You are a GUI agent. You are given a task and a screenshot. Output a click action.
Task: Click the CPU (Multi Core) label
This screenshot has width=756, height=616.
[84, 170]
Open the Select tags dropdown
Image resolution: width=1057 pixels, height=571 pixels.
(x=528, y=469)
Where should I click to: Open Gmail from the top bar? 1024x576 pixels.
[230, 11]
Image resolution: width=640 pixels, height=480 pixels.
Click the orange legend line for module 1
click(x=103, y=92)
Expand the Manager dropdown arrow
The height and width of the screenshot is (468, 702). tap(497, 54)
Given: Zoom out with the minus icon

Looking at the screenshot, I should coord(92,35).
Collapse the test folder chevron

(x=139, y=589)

* * *

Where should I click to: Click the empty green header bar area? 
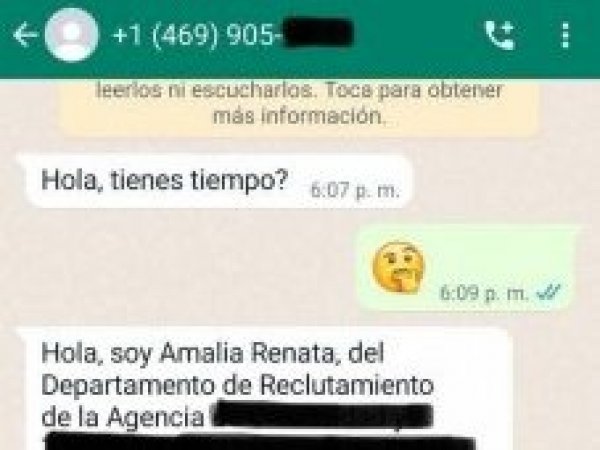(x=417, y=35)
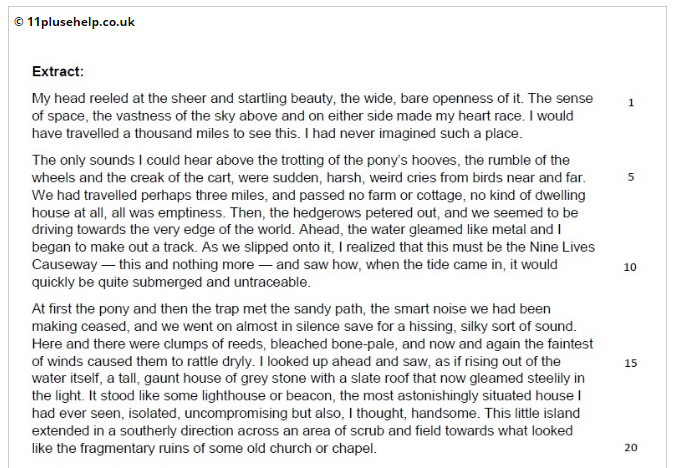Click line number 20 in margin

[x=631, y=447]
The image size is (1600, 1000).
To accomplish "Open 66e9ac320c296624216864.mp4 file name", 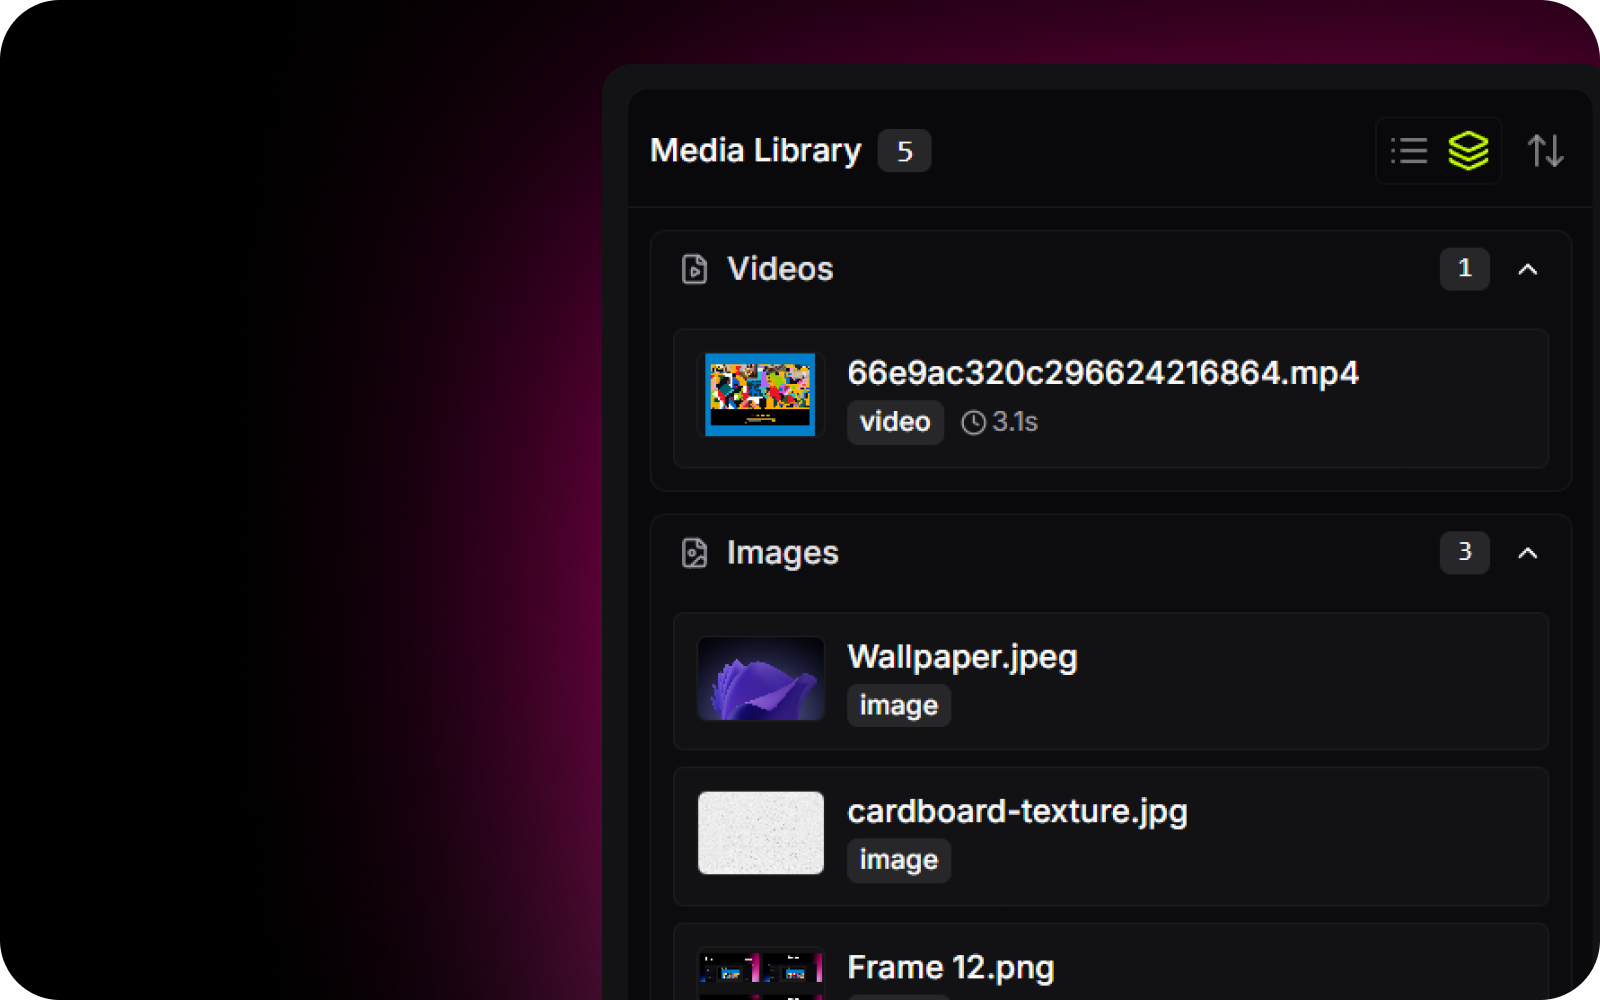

==

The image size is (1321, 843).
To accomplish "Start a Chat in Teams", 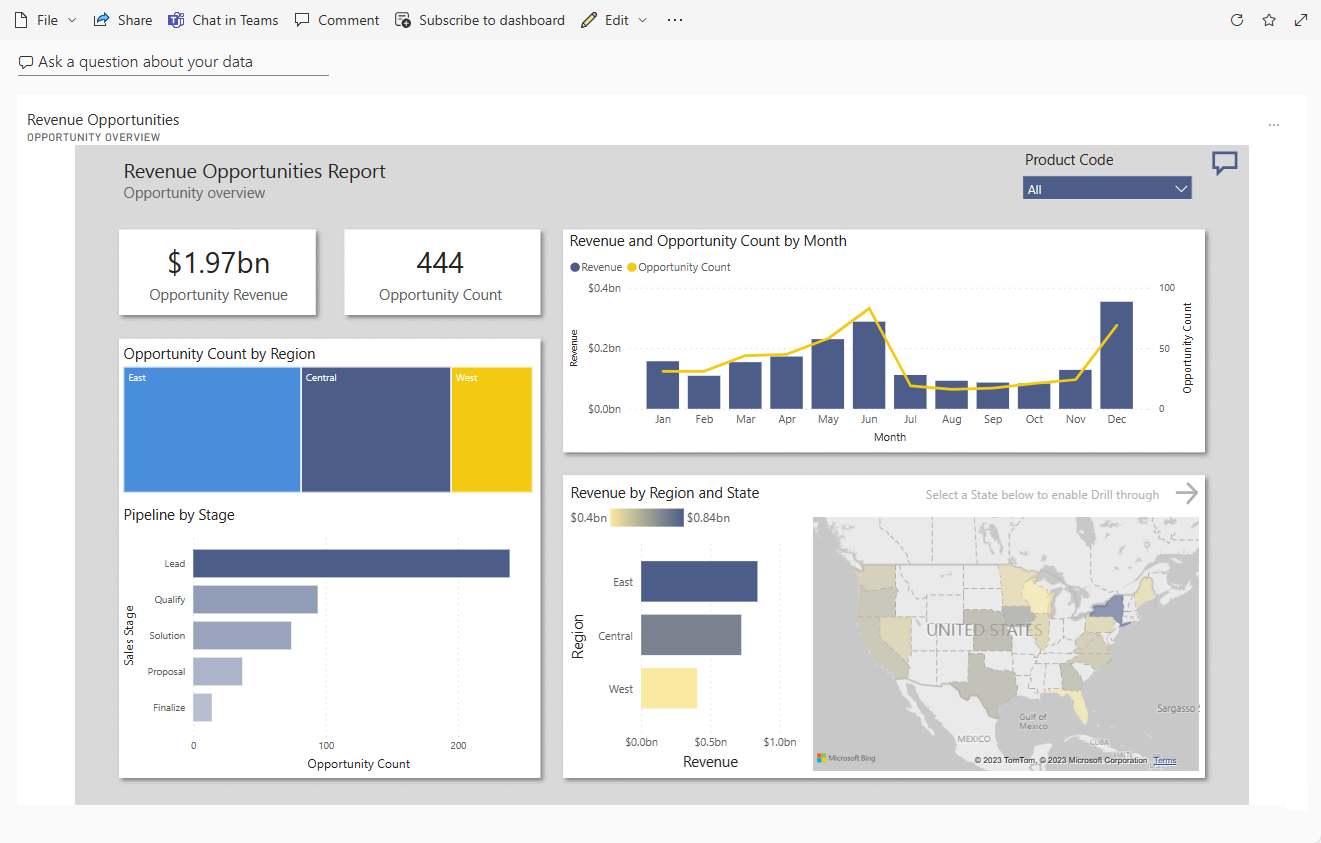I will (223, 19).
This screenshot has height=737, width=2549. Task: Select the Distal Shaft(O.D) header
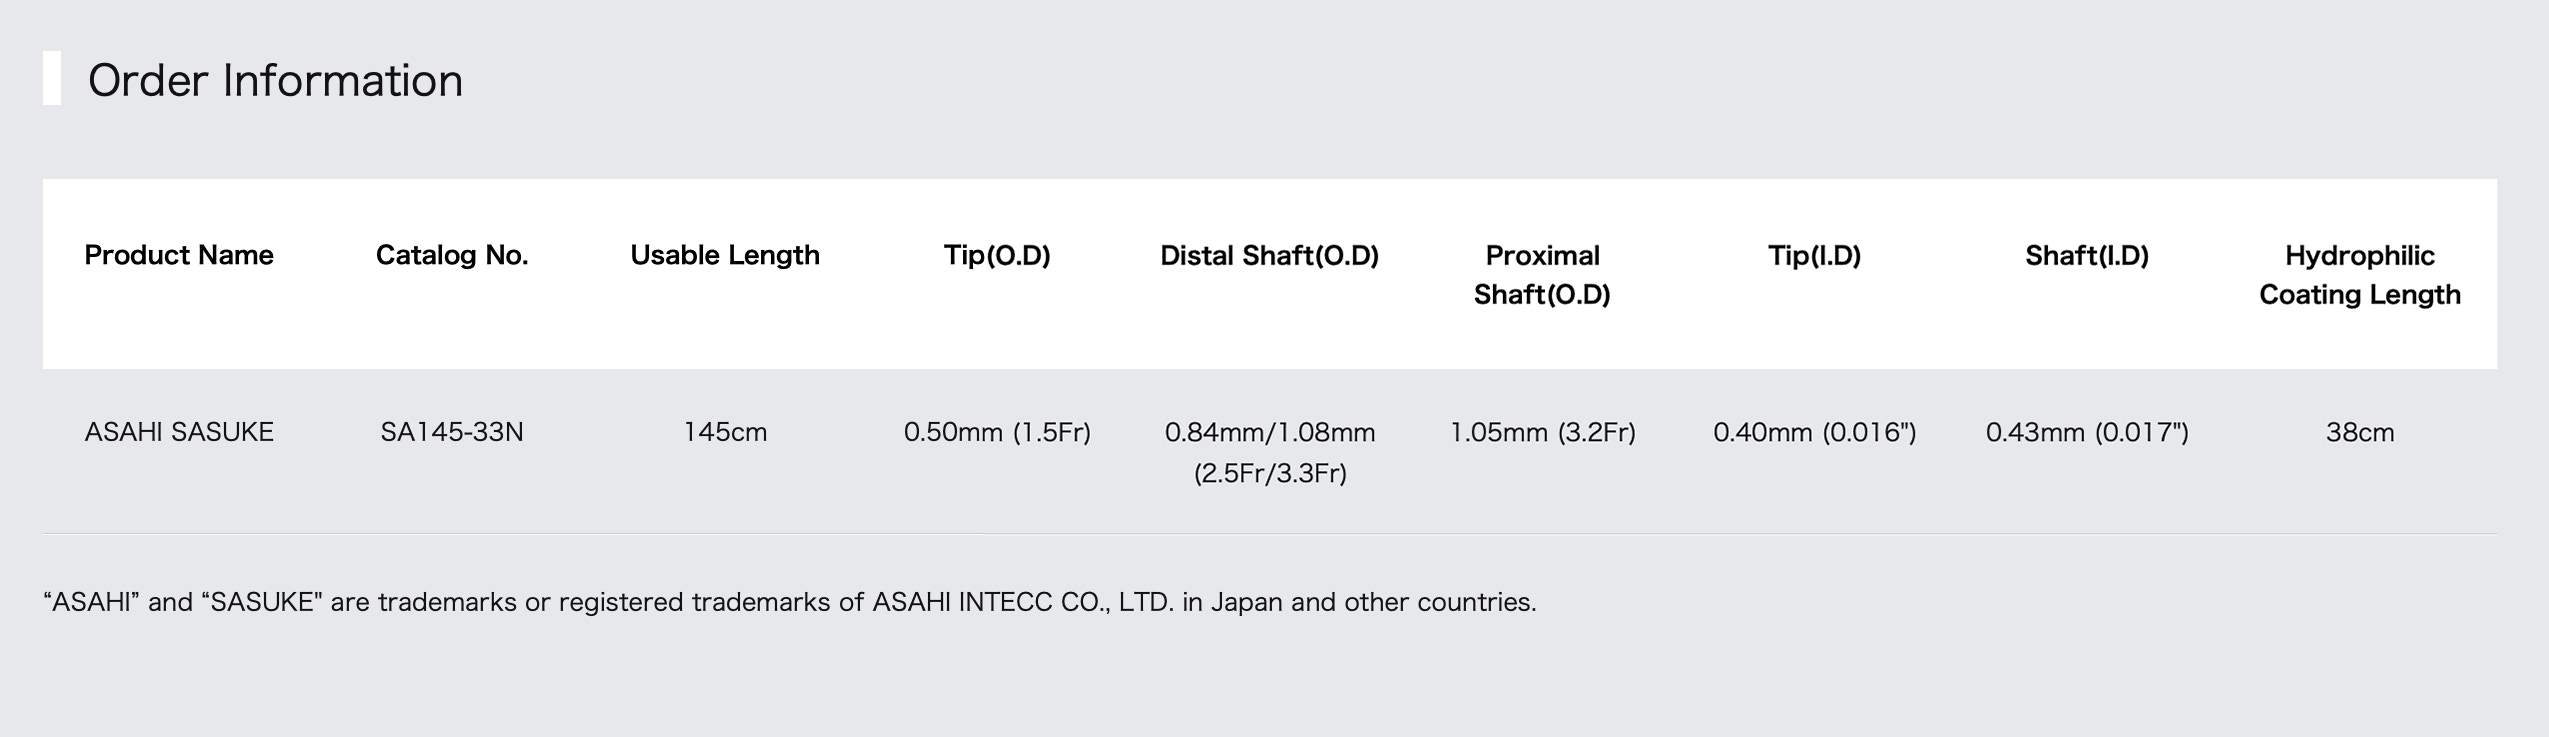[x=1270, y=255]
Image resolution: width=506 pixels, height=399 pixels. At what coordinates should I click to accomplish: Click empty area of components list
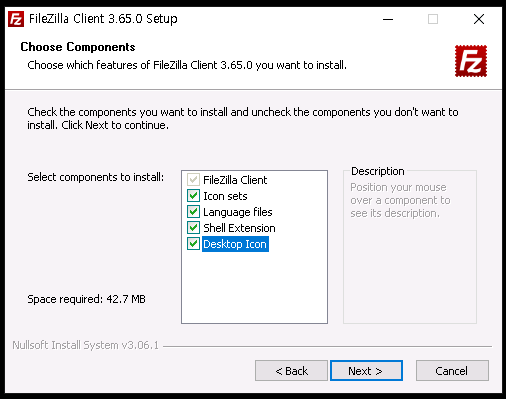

#### [Exercise aim]
Write out each line of the data that holds the string "size".

#### [Answer section]
The image size is (1600, 1000).
The image size is (1321, 843).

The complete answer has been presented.